I didn’t really discover poetry until my senior year of high school, when my AP English teacher spent a week going over sonnets, villanelles, and “The Red Wheelbarrow,” though I’d surrounded myself through poetic language through songwriting as early as 6th grade. Even then, I loved the power that words could have on my emotions, whether it be in a song, a particularly strong piece of prose, or, on rare occasions, a good poem. I spent my middle and high school years using my growing knowledge of literary devices to bolster my songwriting techniques, progressing from writing shitty ripoffs of shallow rock hits from the seventies and eighties to writing well-crafted ripoffs of shallow rock hits from the seventies and eighties (and nineties). I started college majoring in theater at Temple University in Philadelphia with a goal to become a playwright, having never really immersed myself in poetry. That spring I changed my major to English with the intention of teaching high school, and in my literary theories class we read “The Wasteland,” and I totally didn’t get it.
When I transferred to the University of Mary Washington my sophomore year, I took another literary theories course, where the professor began every class with a reading and discussion from two short American poetry anthologies. It was in that class I fell in love with language again, but, just like Hoagland warned, we primarily read poems from the traditional canon, which held little meaning to most of the students in our class. Even so, I decided to change my focus, again, to creative writing, primarily to bolster my songwriting skills even further. It was another three semesters before I finally fell in love with poetry for poetry’s sake.
Spring semester my senior year of undergraduate, I took a course on contemporary American poetry, as well as the capstone poetry workshop. Finally, in the contemporary poetry class, I found poets that I could relate to on a personal level, who I felt shared some experiences and worldviews with me, rather than general feelings. Poets like A. Van Jordan and Dan Beachy-Quick captured my attention in ways that Walt Whitman and Carl Sandburg had failed to do at that point (though I’ve since come around to their works). We were assigned Best American Poetry 2013, which hadn’t even come out when textbooks were announced. Nearly every poem in that collection felt more intimate to me than years of Emily Dickinson’s writing (though I also adore her work). The range of topics, of forms, of poets in that collection made sure that there was something in the collection for every student in the class.
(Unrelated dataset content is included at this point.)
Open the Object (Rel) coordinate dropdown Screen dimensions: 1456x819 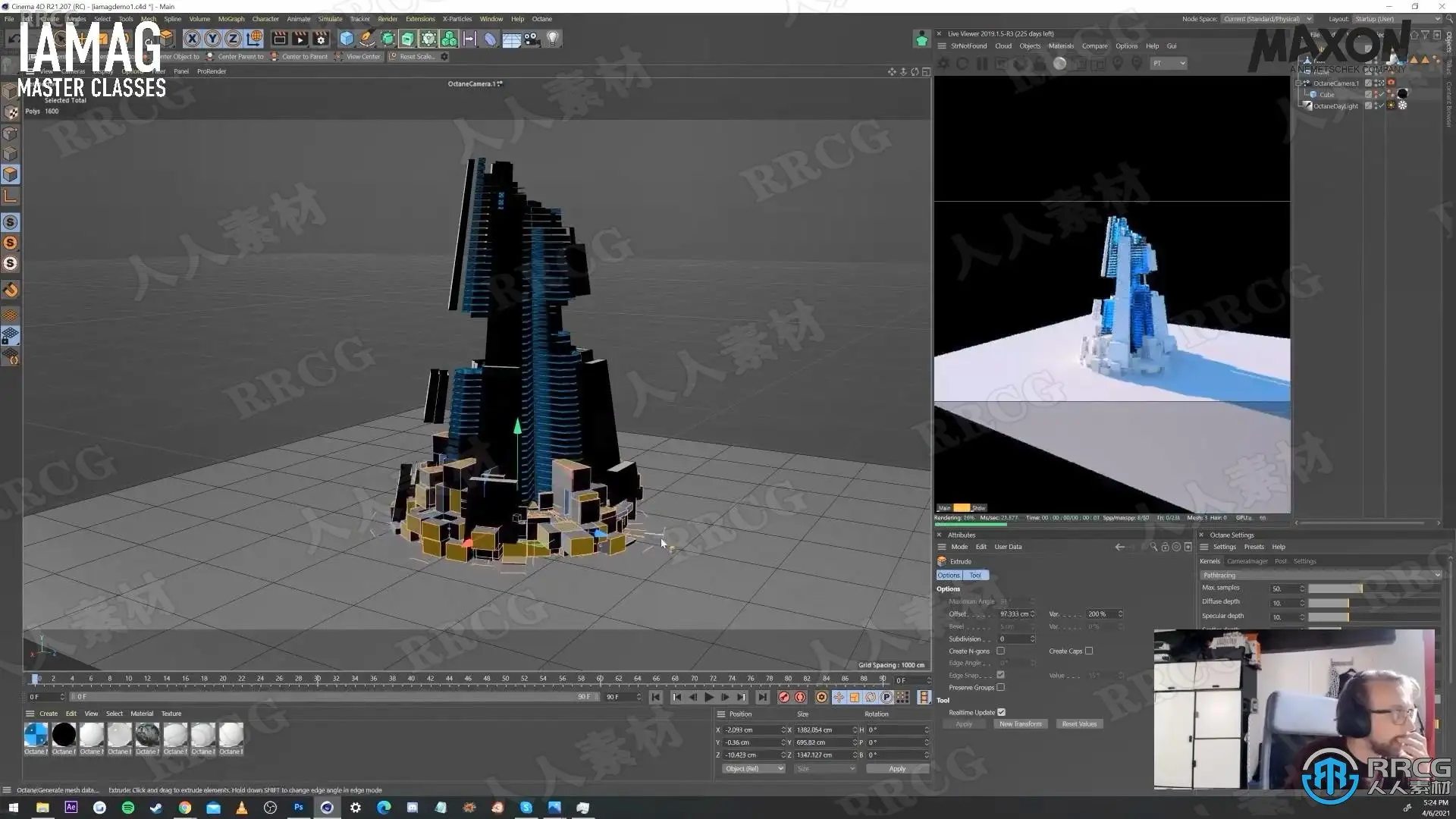[753, 768]
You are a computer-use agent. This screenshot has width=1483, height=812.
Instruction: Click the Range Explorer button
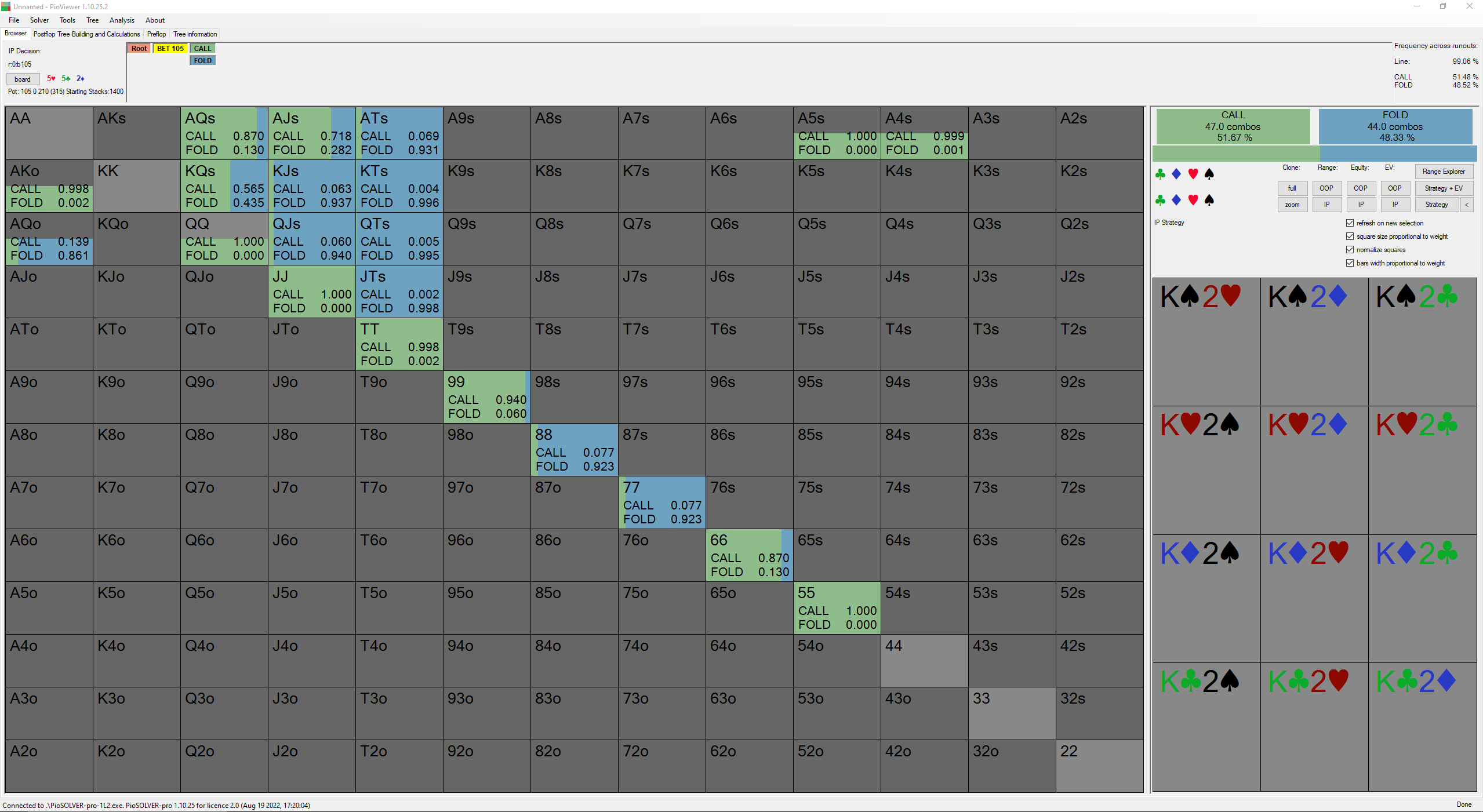tap(1443, 172)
That’s the kind of excitement I think a broader range of contemporary poetry selections could bring to high school, and even middle school, classrooms. There are poems that students from all backgrounds can draw connections to, and it’s up to individual teachers in each classroom across America to be able to find those poems for each individual student in their classes. Hoagland’s “Twenty Poems That Could Save America” is a fantastic jumping point and a great way for teachers to open the dialogue of poetry to their students. But it’s just a starting point, and Hoagland knows that teachers are still going to have to do the bulk of the work if they want to bring poetry back to the American public. It’s too late to start teaching accessible poetry in upper-level undergraduate English courses. The process needs to be done as early as elementary school if we want it to have any sticking power. So let’s all take our favorite contemporary poems and share them with a child we care about, whether it’s a sibling, cousin, family friend, or a student you tutor. Make sure they know that poetry is out there, and it’s for them.